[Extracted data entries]
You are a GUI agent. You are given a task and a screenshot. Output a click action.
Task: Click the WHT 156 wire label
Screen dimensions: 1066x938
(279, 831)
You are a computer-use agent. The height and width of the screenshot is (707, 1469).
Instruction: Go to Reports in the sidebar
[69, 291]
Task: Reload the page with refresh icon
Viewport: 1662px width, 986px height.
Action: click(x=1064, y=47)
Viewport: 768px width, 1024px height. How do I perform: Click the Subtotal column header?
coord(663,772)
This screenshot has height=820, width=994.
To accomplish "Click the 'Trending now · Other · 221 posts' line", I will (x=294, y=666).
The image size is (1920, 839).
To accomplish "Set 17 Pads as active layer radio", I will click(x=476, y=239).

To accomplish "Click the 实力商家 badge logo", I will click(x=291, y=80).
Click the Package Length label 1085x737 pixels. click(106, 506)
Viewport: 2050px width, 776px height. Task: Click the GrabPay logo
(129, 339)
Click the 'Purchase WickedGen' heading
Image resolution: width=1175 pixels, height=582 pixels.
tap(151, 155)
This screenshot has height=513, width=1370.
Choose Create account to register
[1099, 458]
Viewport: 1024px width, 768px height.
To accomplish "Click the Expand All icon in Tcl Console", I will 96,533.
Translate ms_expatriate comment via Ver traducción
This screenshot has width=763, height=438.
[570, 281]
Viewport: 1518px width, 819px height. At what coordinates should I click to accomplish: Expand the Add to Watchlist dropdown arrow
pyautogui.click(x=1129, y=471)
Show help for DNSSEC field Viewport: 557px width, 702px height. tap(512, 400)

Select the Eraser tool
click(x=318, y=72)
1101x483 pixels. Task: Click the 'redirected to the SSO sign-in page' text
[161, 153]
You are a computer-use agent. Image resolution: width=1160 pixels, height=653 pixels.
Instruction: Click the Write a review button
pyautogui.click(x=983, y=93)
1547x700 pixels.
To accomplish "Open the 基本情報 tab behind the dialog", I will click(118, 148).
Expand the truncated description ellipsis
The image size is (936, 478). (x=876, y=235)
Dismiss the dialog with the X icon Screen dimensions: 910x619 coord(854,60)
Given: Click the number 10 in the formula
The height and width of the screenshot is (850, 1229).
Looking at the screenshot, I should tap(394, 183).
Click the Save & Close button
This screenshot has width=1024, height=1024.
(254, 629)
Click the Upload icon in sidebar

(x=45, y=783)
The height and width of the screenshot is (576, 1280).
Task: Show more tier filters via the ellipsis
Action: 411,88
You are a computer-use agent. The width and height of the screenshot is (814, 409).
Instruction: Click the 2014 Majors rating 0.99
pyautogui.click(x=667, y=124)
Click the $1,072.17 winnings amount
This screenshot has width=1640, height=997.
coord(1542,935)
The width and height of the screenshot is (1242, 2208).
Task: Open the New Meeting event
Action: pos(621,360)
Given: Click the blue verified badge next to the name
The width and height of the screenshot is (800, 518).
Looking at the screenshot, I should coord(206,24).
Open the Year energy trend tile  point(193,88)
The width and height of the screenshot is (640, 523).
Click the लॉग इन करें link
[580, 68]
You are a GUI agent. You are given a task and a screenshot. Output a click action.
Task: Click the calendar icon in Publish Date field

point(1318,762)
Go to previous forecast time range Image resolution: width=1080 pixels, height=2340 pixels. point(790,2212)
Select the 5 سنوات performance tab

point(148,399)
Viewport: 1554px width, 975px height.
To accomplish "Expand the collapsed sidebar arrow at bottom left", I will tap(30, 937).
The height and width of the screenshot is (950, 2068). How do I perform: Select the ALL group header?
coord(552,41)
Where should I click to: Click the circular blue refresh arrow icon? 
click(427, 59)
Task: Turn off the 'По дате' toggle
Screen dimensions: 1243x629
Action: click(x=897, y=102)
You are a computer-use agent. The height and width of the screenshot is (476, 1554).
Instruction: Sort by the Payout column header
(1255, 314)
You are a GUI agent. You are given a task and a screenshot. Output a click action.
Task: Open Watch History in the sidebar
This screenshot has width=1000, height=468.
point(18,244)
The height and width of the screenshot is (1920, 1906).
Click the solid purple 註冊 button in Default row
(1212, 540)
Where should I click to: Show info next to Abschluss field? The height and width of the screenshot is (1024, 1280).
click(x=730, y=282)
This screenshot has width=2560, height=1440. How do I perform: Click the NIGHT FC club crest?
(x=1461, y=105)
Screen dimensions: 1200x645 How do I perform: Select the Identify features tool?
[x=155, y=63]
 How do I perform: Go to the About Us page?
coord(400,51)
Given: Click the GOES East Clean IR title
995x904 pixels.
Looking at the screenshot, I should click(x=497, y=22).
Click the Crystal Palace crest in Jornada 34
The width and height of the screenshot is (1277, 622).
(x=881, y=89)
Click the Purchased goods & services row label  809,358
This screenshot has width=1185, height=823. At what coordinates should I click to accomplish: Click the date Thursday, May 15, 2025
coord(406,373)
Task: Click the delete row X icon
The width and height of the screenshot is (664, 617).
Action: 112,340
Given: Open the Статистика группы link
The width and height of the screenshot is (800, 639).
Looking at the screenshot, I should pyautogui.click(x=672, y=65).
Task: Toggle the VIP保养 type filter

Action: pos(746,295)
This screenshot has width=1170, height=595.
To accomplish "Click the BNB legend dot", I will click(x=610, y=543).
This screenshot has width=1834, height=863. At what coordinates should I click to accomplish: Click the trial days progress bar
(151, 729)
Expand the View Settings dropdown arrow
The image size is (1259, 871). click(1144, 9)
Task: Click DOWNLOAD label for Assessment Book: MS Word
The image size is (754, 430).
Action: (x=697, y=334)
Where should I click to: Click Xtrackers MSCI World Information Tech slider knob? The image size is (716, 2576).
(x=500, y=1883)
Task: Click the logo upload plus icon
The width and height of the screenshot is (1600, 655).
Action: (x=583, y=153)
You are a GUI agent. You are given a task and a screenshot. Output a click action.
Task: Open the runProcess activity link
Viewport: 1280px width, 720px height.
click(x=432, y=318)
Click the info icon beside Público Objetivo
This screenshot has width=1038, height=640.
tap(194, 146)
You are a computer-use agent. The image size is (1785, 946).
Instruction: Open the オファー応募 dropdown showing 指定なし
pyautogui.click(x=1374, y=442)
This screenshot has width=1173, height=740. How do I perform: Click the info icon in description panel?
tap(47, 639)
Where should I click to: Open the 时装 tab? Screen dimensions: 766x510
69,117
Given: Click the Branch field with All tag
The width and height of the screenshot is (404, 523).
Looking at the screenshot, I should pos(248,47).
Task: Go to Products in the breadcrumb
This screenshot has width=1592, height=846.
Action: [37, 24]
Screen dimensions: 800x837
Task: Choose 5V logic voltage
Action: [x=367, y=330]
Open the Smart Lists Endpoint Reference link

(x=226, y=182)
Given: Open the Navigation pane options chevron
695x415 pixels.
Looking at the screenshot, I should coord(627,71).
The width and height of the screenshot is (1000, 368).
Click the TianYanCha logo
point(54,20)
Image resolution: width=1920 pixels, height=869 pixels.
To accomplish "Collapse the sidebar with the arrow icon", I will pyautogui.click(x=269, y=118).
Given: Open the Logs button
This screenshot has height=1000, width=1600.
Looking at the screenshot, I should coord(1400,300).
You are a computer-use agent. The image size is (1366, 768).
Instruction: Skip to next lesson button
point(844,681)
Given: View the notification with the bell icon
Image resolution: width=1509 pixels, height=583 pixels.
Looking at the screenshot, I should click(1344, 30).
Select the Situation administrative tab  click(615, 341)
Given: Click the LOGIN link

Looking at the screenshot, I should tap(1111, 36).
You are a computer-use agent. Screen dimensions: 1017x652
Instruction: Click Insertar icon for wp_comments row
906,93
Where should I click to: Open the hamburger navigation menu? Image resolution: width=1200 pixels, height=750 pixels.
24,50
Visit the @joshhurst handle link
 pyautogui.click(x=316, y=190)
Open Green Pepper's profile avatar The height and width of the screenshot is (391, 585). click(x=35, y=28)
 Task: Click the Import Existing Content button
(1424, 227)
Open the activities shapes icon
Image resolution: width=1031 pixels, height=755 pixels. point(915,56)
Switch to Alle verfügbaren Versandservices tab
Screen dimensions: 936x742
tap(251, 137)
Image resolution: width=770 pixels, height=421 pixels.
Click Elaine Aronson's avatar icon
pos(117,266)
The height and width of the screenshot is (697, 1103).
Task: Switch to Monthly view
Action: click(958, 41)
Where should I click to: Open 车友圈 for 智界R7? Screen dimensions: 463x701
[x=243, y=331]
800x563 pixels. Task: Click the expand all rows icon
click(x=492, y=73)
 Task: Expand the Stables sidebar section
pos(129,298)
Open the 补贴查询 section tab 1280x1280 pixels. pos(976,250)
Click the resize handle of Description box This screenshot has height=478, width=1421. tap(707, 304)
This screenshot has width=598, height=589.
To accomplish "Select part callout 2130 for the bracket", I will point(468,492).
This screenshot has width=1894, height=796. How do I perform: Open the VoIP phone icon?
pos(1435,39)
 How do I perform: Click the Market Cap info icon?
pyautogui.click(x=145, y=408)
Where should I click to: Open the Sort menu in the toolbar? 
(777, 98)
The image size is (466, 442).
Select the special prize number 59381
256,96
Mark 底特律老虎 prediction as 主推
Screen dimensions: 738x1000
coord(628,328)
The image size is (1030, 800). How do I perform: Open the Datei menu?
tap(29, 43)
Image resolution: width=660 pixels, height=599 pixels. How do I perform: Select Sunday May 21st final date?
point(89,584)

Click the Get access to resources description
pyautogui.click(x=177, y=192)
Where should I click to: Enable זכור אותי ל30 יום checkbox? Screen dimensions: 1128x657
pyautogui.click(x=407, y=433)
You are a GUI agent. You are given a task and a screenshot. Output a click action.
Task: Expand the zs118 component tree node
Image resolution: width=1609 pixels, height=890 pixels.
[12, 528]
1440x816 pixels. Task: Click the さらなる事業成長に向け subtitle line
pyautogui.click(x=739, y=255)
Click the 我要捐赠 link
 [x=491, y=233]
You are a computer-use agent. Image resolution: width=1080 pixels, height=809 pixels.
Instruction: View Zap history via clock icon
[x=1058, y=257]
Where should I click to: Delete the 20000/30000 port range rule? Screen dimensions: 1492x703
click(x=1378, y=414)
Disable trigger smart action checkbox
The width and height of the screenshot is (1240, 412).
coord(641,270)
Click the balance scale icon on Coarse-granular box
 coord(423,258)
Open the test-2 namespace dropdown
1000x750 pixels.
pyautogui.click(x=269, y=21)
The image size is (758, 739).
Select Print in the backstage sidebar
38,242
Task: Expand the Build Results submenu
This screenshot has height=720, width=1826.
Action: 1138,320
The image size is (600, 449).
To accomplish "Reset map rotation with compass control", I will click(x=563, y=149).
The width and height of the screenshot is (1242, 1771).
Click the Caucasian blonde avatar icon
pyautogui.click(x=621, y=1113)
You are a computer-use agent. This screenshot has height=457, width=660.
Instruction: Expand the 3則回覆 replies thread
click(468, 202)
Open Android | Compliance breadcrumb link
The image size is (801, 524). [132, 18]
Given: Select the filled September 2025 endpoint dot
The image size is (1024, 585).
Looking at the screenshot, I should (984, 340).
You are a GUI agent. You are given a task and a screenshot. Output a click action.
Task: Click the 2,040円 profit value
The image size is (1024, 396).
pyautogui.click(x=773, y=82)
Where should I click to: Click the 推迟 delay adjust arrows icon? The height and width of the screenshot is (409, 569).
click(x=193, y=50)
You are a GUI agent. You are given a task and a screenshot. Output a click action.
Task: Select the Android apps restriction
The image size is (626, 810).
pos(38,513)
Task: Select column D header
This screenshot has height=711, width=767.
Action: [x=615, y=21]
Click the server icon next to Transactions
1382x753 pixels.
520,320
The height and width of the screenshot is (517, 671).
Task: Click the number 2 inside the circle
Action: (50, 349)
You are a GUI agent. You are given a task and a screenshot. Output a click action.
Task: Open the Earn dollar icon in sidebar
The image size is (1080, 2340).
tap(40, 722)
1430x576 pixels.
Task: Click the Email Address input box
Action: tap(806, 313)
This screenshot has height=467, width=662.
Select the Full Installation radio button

▶ [Requirement] Among the lines above, which contain the word "radio"? Copy every one.

▶ [Output of the exercise]
To accomplish "Set 17 Pads as active layer radio", I will click(x=476, y=239).
Select the Full Installation radio button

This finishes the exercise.